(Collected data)
_____

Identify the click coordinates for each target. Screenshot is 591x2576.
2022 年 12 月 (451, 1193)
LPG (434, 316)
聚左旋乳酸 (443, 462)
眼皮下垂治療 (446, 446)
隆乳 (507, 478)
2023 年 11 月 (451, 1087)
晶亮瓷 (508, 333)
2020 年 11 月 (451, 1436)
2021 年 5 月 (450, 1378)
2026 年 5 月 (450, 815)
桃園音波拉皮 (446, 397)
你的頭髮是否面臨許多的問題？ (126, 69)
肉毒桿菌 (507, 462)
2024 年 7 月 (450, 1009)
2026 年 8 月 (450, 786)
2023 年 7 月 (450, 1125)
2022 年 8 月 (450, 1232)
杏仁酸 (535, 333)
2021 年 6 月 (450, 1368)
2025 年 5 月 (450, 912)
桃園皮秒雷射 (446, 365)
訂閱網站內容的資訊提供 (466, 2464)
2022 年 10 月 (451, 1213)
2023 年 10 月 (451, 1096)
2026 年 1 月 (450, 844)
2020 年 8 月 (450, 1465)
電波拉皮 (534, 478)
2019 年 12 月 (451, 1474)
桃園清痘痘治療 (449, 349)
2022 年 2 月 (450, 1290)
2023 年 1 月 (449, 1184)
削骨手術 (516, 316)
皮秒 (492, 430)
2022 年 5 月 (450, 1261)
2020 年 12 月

_____

Write each entry out again. Do not change a word.

**TASK OUTPUT:**
Identify the click coordinates for each target. Screenshot is 591x2576.
2022 年 12 月 (451, 1193)
LPG (434, 316)
聚左旋乳酸 (443, 462)
眼皮下垂治療 (446, 446)
隆乳 (507, 478)
2023 年 11 月 (451, 1087)
晶亮瓷 (508, 333)
2020 年 11 月 (451, 1436)
2021 年 5 月 (450, 1378)
2026 年 5 月 (450, 815)
桃園音波拉皮 (446, 397)
你的頭髮是否面臨許多的問題？ (126, 69)
肉毒桿菌 (507, 462)
2024 年 7 月 (450, 1009)
2026 年 8 月 (450, 786)
2023 年 7 月 (450, 1125)
2022 年 8 月 (450, 1232)
杏仁酸 (535, 333)
2021 年 6 月 (450, 1368)
2025 年 5 月 (450, 912)
桃園皮秒雷射 (446, 365)
訂閱網站內容的資訊提供 (466, 2464)
2022 年 10 月 (451, 1213)
2023 年 10 月 (451, 1096)
2026 年 1 月 (450, 844)
2020 年 8 月 (450, 1465)
電波拉皮 (534, 478)
2019 年 12 月 (451, 1474)
桃園清痘痘治療 (449, 349)
2022 年 2 月 (450, 1290)
2023 年 1 月 (449, 1184)
削骨手術 (516, 316)
皮秒 (492, 430)
2022 年 5 月 (450, 1261)
2020 年 12 月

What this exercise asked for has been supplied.